Print out the entries below with no edits.

BEGIN DATASET EXCERPTS

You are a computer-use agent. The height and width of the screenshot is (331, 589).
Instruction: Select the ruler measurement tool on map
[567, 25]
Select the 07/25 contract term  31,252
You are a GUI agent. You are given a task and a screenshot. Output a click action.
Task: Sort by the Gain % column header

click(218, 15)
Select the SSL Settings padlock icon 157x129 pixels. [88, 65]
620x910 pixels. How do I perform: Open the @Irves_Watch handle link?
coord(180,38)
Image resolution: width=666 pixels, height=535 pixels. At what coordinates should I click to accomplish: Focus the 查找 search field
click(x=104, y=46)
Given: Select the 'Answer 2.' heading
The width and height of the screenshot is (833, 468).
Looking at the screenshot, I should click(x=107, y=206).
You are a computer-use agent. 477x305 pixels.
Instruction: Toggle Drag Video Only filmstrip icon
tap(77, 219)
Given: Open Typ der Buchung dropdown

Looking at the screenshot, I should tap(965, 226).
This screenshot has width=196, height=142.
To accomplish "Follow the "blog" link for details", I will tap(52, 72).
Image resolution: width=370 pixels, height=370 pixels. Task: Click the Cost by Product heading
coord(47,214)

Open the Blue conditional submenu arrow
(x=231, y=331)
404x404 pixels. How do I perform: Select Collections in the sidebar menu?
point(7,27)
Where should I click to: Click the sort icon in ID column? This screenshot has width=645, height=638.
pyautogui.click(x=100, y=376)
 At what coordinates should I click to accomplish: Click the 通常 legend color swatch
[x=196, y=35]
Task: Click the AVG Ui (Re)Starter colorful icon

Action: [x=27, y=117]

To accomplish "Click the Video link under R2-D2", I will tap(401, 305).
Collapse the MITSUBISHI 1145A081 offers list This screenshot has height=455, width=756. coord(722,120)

END DATASET EXCERPTS

_WRITTEN REPLY_
You are a computer-use agent. The height and width of the screenshot is (331, 589).
Instruction: Select the ruler measurement tool on map
[567, 25]
Select the 07/25 contract term  31,252
You are a GUI agent. You are given a task and a screenshot. Output a click action.
Task: Sort by the Gain % column header

click(218, 15)
Select the SSL Settings padlock icon 157x129 pixels. [88, 65]
620x910 pixels. How do I perform: Open the @Irves_Watch handle link?
coord(180,38)
Image resolution: width=666 pixels, height=535 pixels. At what coordinates should I click to accomplish: Focus the 查找 search field
click(x=104, y=46)
Given: Select the 'Answer 2.' heading
The width and height of the screenshot is (833, 468).
Looking at the screenshot, I should click(x=107, y=206).
You are a computer-use agent. 477x305 pixels.
Instruction: Toggle Drag Video Only filmstrip icon
tap(77, 219)
Given: Open Typ der Buchung dropdown

Looking at the screenshot, I should tap(965, 226).
This screenshot has width=196, height=142.
To accomplish "Follow the "blog" link for details", I will tap(52, 72).
Image resolution: width=370 pixels, height=370 pixels. Task: Click the Cost by Product heading
coord(47,214)

Open the Blue conditional submenu arrow
(x=231, y=331)
404x404 pixels. How do I perform: Select Collections in the sidebar menu?
point(7,27)
Where should I click to: Click the sort icon in ID column? This screenshot has width=645, height=638.
pyautogui.click(x=100, y=376)
 At what coordinates should I click to accomplish: Click the 通常 legend color swatch
[x=196, y=35]
Task: Click the AVG Ui (Re)Starter colorful icon

Action: [x=27, y=117]

To accomplish "Click the Video link under R2-D2", I will tap(401, 305).
Collapse the MITSUBISHI 1145A081 offers list This screenshot has height=455, width=756. coord(722,120)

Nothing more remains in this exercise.